# Goats and watermelon



## Lairvine (Feb 27, 2005)

Do goats eat watermelon? Is it ok to give to them?
thanks
Lee Ann


----------



## goatmarm (Nov 19, 2005)

---


----------



## Lairvine (Feb 27, 2005)

OK thank you


----------



## Patty0315 (Feb 1, 2004)

I chop nothing up and they still eat it. Any produce from the garden except onions and peppers they eat.

Patty


----------



## GoatLove (Jun 19, 2006)

Mine love cataloupe from the garden-they eat the WHOLE thing!


----------



## lijj (Jul 7, 2005)

We have an apple tree who's apples get full of bugs and rotten and stuff, and the goats eat them.
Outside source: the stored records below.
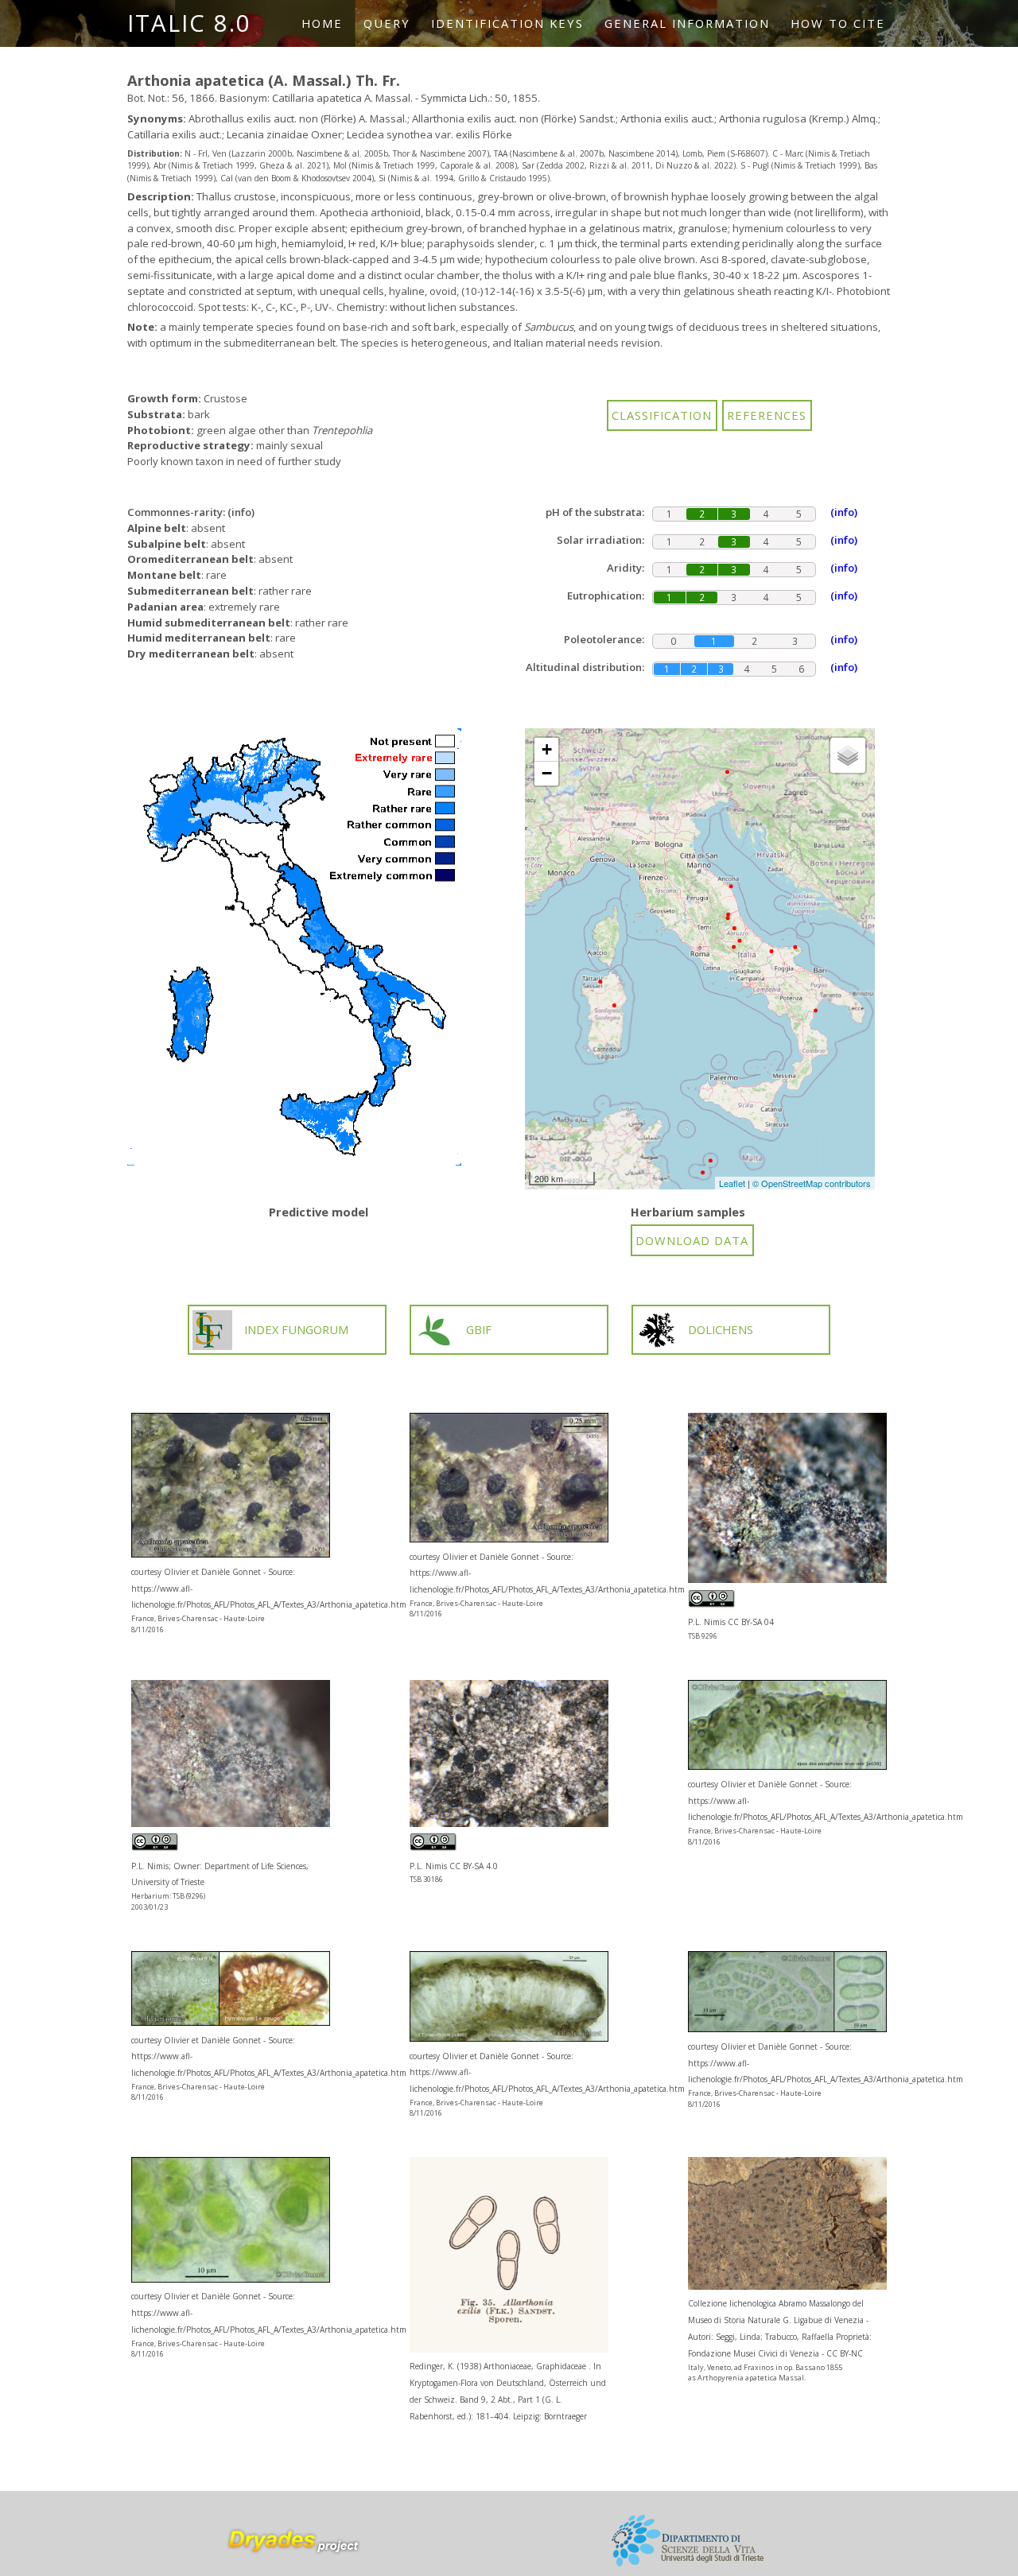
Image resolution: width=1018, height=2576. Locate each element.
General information (687, 23)
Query (386, 23)
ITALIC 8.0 (189, 23)
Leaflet (732, 1183)
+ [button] (547, 749)
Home (322, 23)
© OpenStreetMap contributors (811, 1183)
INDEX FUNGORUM (296, 1329)
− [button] (547, 773)
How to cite (838, 23)
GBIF (479, 1329)
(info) (240, 512)
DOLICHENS (720, 1329)
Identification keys (507, 23)
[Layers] (847, 755)
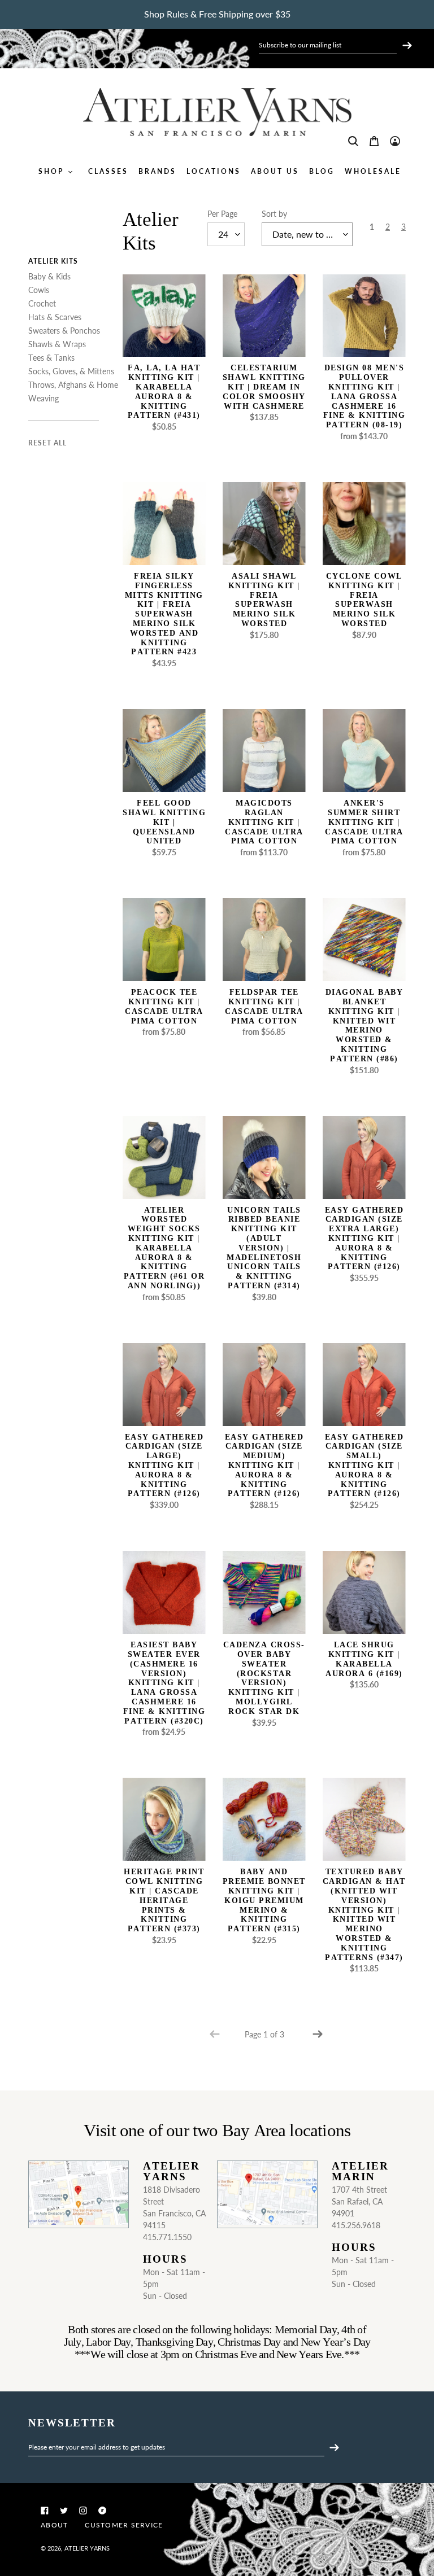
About (54, 2525)
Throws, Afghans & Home (73, 385)
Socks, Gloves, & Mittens (71, 371)
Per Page (222, 213)
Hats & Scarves (54, 317)
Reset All (47, 443)
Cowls (38, 290)
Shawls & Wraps (57, 344)
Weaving (43, 398)
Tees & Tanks (51, 357)
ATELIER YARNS (87, 2548)
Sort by (274, 213)
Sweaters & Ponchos (64, 330)
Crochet (42, 303)
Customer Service (124, 2525)
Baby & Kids (49, 276)
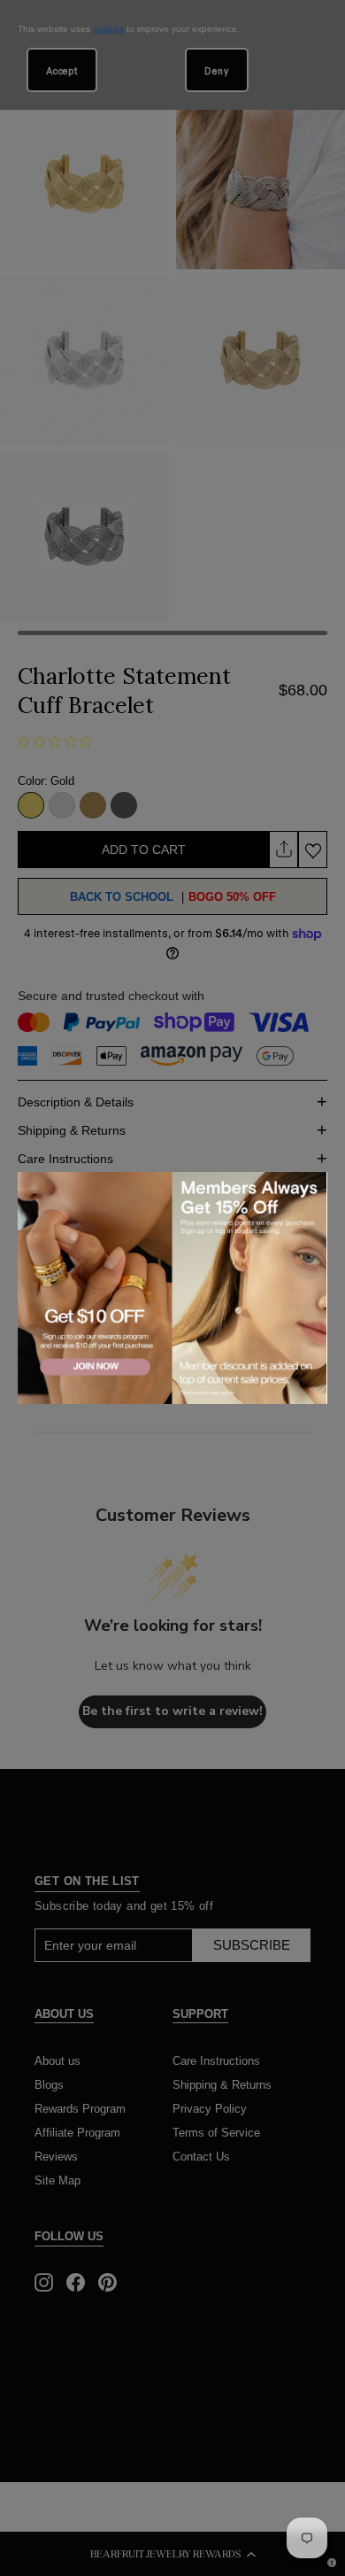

The apples are on the ground, and if the apple is too big, the goat takes off a piece with its bottom teeth. A few times Annie has choked on an apple.... not pretty, but if she would chew it better she wouldn't have that problem.


----------



## Alice In TX/MO (May 10, 2002)

Our little dwarf goats love watermelon!


----------



## AllWolf (Dec 27, 2005)

My goats will not even touch watermelon but if you show them a lollipop they love it. Gave them peanut butter crackers and you better watch out they run clear over top of you for them. They also love ceral to eat..


----------